_Aim of the task_: Copy each line below containing "This".

----- Data to examine -----

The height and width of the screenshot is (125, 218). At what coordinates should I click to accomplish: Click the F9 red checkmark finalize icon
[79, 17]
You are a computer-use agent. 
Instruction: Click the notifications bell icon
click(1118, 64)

-----
----- Data to examine -----

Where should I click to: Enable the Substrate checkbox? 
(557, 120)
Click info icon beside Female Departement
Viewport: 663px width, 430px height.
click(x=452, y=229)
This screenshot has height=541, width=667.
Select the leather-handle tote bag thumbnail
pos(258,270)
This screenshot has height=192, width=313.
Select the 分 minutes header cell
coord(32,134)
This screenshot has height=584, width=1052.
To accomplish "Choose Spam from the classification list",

-----
----- Data to examine -----

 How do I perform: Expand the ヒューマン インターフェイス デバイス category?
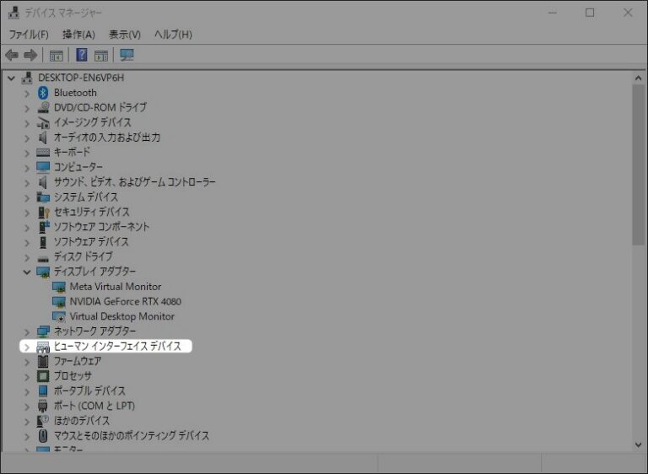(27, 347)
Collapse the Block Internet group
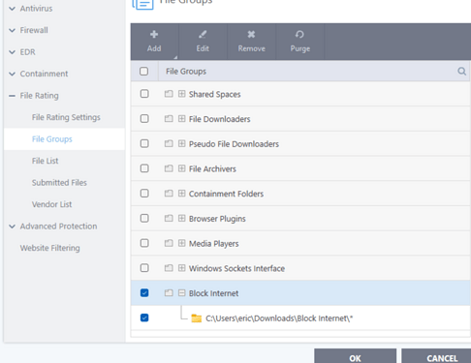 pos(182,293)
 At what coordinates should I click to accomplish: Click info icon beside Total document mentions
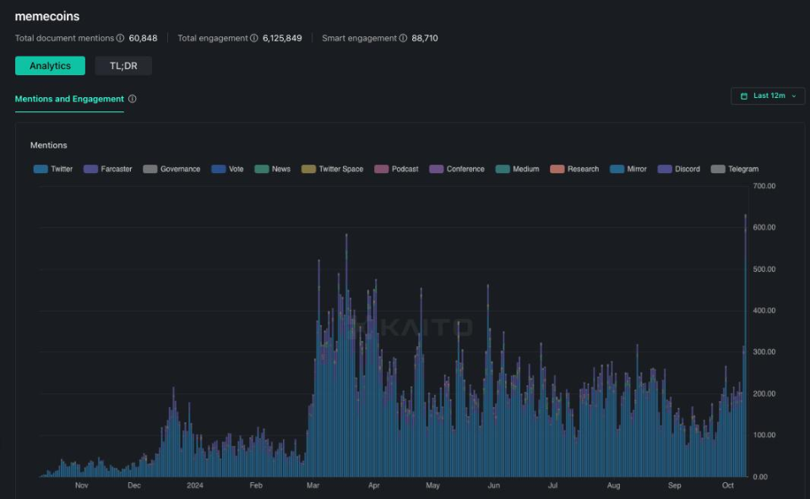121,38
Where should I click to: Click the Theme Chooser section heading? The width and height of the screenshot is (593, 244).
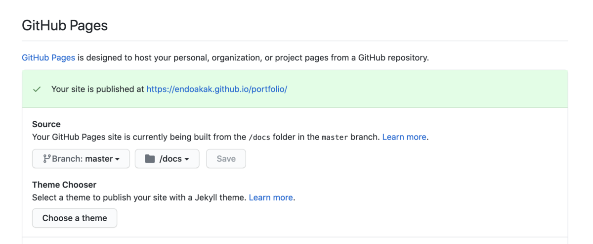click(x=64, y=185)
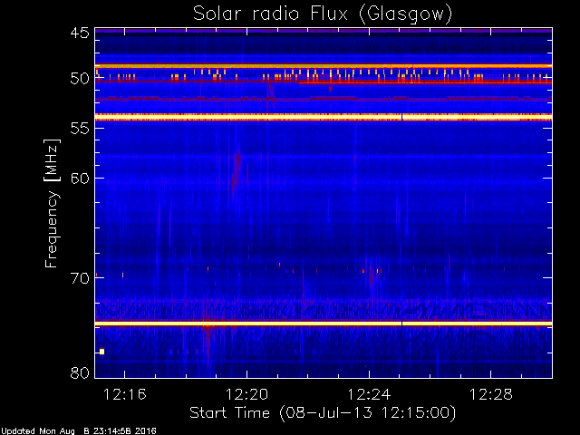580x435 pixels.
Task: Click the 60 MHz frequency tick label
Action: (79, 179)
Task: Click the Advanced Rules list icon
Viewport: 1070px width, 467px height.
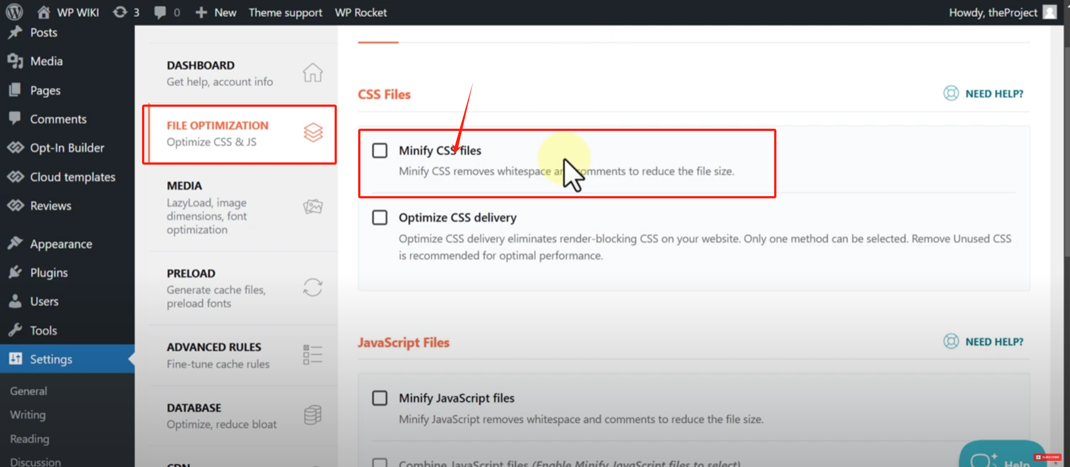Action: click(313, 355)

-----

_Answer to the exercise_:
This screenshot has height=541, width=667.
This screenshot has height=192, width=313.
This screenshot has height=584, width=1052.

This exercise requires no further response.